Would totally skip Linux.”
“By the end of my time at Uber I believe very nearly 100% of both crashes and support tickets actually for the game were still Linux related, even after significantly engineering time. Way more Linux specific time put into that project than any other platform.
And again, that was for a tiny fraction of the users.
Adding Linux support ended up likely costing Uber hundreds of thousands of dollars for a few hundred dollars in sales revenue.”
Have you ever worked in the games industry? Anything that has to be done costs money and needs to be very well justified. Making working Linux builds and testing them is not just switching a compiler flag.
It's a multi-week project that needs to be funded and takes away developer resources from actually making the game good, for an absolutely miniscule userbase that could play your game just fine without any drawbacks in Proton, for free. Valve pays for it because developers can't/won't.
Even if you fund a Linux port, it basically ends up abandoned because there is no money to maintain it - updates will only go to Windows. There's even games that don't have working DLC in their Linux-native versions.

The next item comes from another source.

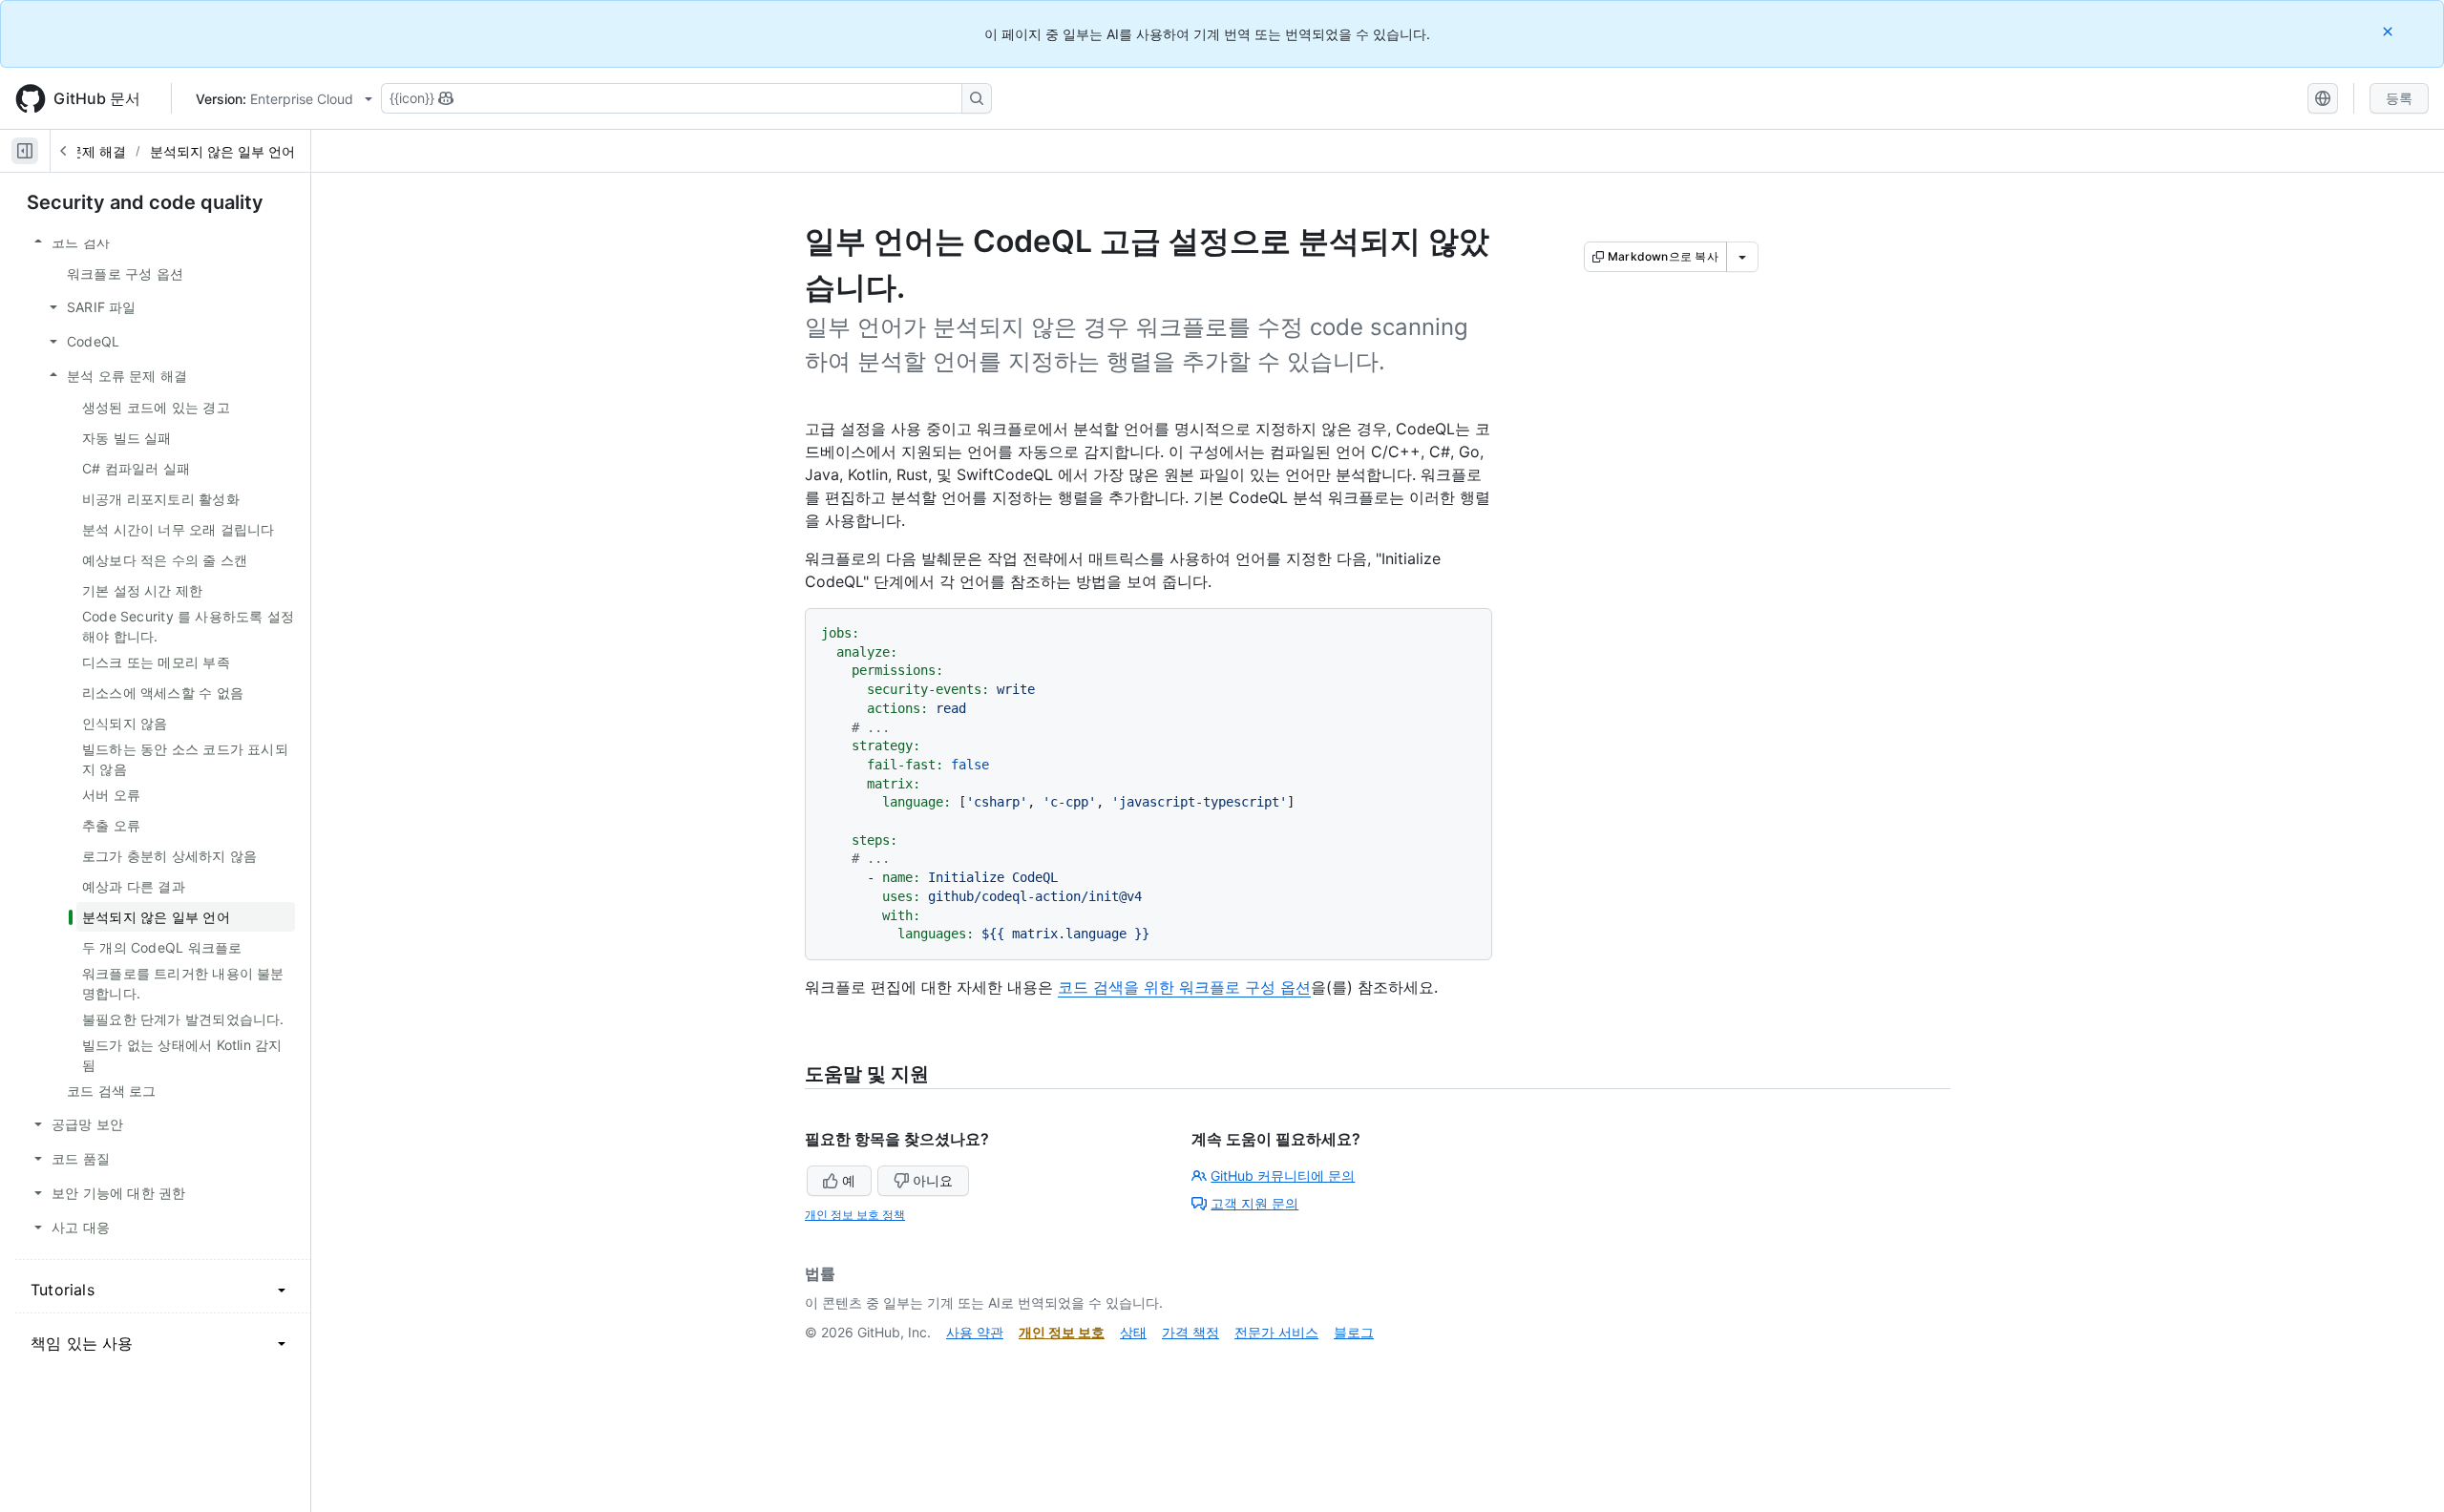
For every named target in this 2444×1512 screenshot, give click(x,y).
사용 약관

I suppose you would then statically link all gpu drivers into your graphical application? And whenever a new gpu or a new driver is released, you will recompile your application. In case a new driver drops support for older cards, you would then include multiple versions of the driver in your binary. Naturally your binary will be several hundred megabytes large. An interesting idea. I was not aware that proprietary drivers even allowed this.
Graphics drivers is one of the rare if not the only pain point with static linking. The reason is that drivers in general should be part of the kernel but GPU drivers are running in userspace. Proprietary blobs, fast evolving hardware and as a result fast changing APIs are to blame.
But on the other hand high level GPU APIs are pretty stable and in general backwards compatible. A program from the year 2000 that only links against OpenGL would still run today (with x86 libs obviously). This means to static link as much as possible still has value.
Any distros following this philosophy? Apart from solving the constantly breaking packages problem it sounds like it would also have the fastest installs (at the cost of increased disk usage, though perhaps fs-level (block-level) deduplication could offset this?
I've always preferred Windows binaries for closed stuff to Linux ones. If you're not going to open source you thing then don't even bother developing Linux Binaries, we'll just run it in Wine.
My understanding with the suspend/resume stuff they've talked about for the Deck is less about actually suspending/resuming the game by syncing some low-level state like memory or graphics, and more about quickly syncing save games via Steam cloud saves.
I only had a quick look over their docs when the Deck was announced and from what I could tell you basically opt into a new system-level save behavior where at any point the Steamworks library can tell the game "this device is going to suspend now, save your progress" then another computer can start the game and immediately load up the save file, giving the impression of seamless suspend/resume.
So as long as your save game files aren't OS specific in some way there's no reason why this should lock you into any specific platform, Windows or otherwise.